In general, the internal control system implemented by the Company is designed to assure the protection of the Company’s assets, compliance with the laws and regulations, the efficiency and effectiveness of the Company’s operations, in addition to the dependability, accuracy and timeliness of the financial reporting.
In particular, the process to prepare the financial reports is based on adequate administrative and accounting procedures, performed in compliance with the criteria established by the Internal Control – Integrated Framework issued by the Committee of Sponsoring Organisations of Tradeway Commission.
The administrative and accounting procedures involved to prepare the Financial Statements and every other financial communication are prepared under the responsibility of the Responsible Officer assigned to prepare the corporate and accounting documents (Francesco Tanzi), who, together with the Chairman of the Board of Directors certifies their adequacy and effective application at the time of the annual and consolidated Financial Statements and the half-yearly financial report.
The significant Companies and Processes which supply and generate economic, equity or financial information have been mapped out to permit certification by the Responsible Officer.

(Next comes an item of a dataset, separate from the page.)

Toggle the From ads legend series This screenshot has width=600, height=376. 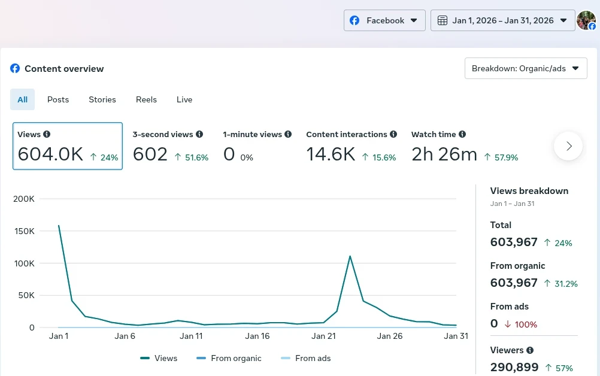click(305, 359)
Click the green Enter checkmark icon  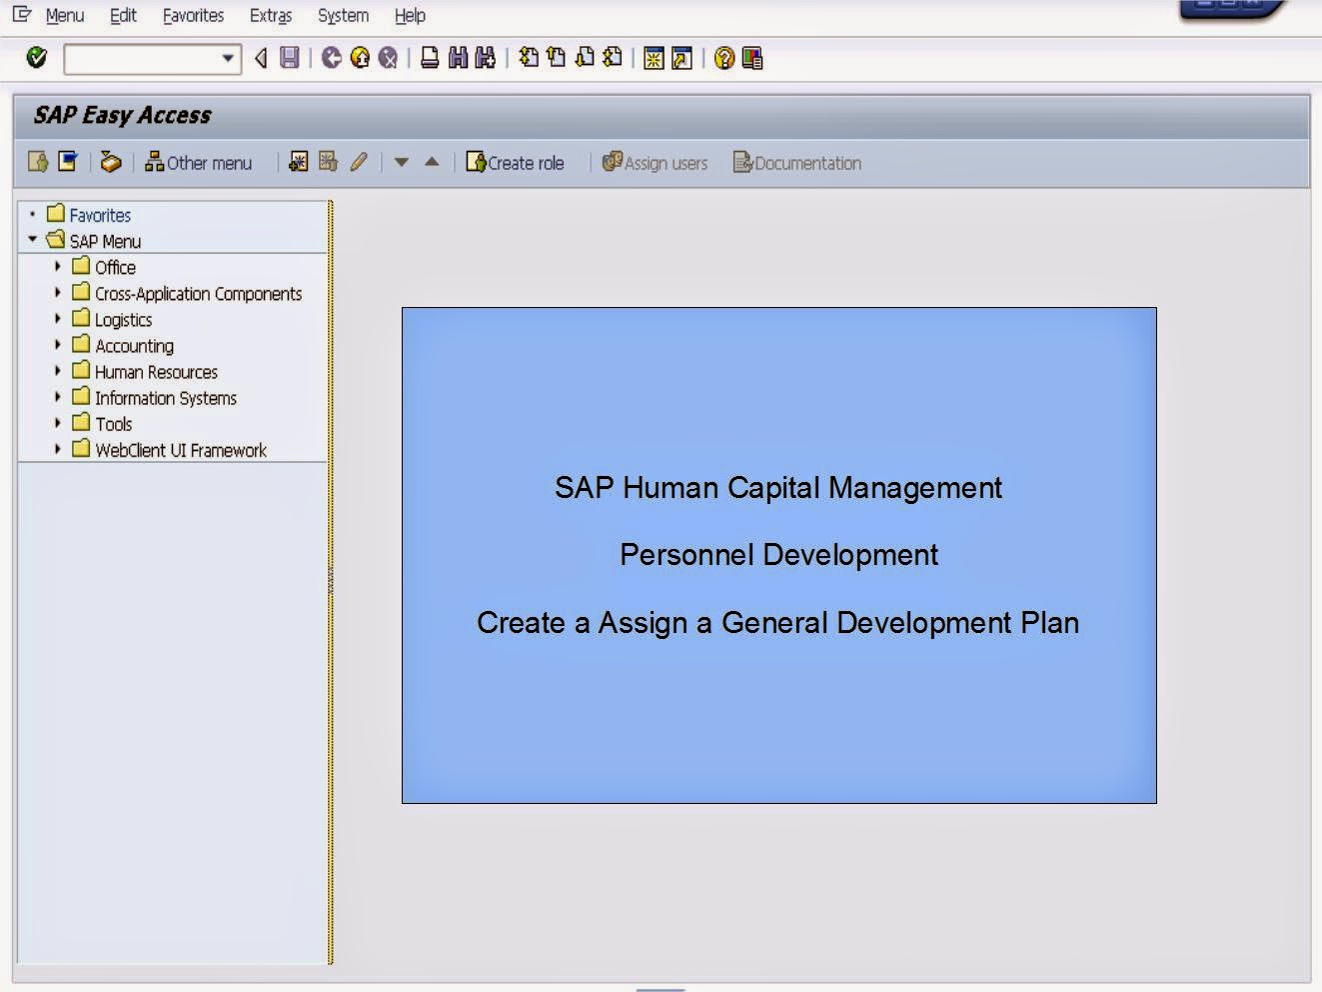pos(35,58)
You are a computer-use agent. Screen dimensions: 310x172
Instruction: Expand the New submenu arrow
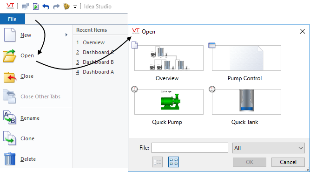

The significant Group Companies and Processes are identified annually on the basis of quantitative and qualitative criteria. The quantitative criteria consist in identifying the Group Companies which represent a higher aggregate value at a given materiality threshold in relation to the selected processes.
the board is responsable for supervising the risk management process so that the risks assumed in the business are consistent with the strategies
The qualitative criteria consist in an examination of the processes and companies which may present potential areas of risk, even though they do not meet the quantitative parameters described above, based on the assessment performed by the Chief Executive Officers and by the Chief Financial Officers of the business sectors involved.
The control risks and targets associated with preparing the Financial Statements and the respective information and the effectiveness and efficiency of the internal control system, in general, were identified for each process selected.
Precise audit activities were identified and specific responsibilities were assigned for each control target.
A system to supervise the controls performed was implemented based on a mechanism involving a chain of certifications; any critical situations which may emerge in the evaluation process become the subject of plans of action for which implementation is verified in the subsequent year-end activities.
Lastly, a procedure has been envisaged in which, once every quarter, the Chief Executive Officers and the Chief Financial Officers of the subsidiary companies issue a declaration of reliability and accuracy of the data transmitted for the purposes of preparing the Group’s consolidated Financial Statements.
The results of the audit activities are discussed by the Chief Financial Officers of the respective Sectors with the Responsible Officer prior to the date of the Board of Directors’ meetings which approve the consolidated data as of 30 June and 31 December.
In essence, a system of on-going and systematic controls has been adopted that provides a reasonable degree of certainty regarding the dependability of the information and the economic and financial reporting.
The Internal Audit Department performs periodic audits to determine the adequacy of the design and operation of the controls on companies and processes chosen randomly, selected on the basis of materiality criteria.
On the basis of the periodic reports the Responsible Officer reported on the System’s efficiency to the Board of Directors through the CICRCG. Moreover, the same Officer, together with the Chairman of the Board of Directors provided the certification envisaged under Article 154-bis, paragraph 5 of the Unified Finance Law (TUF).
53 Self-regulatory code: Application criterion 7.C.1., sub-section a).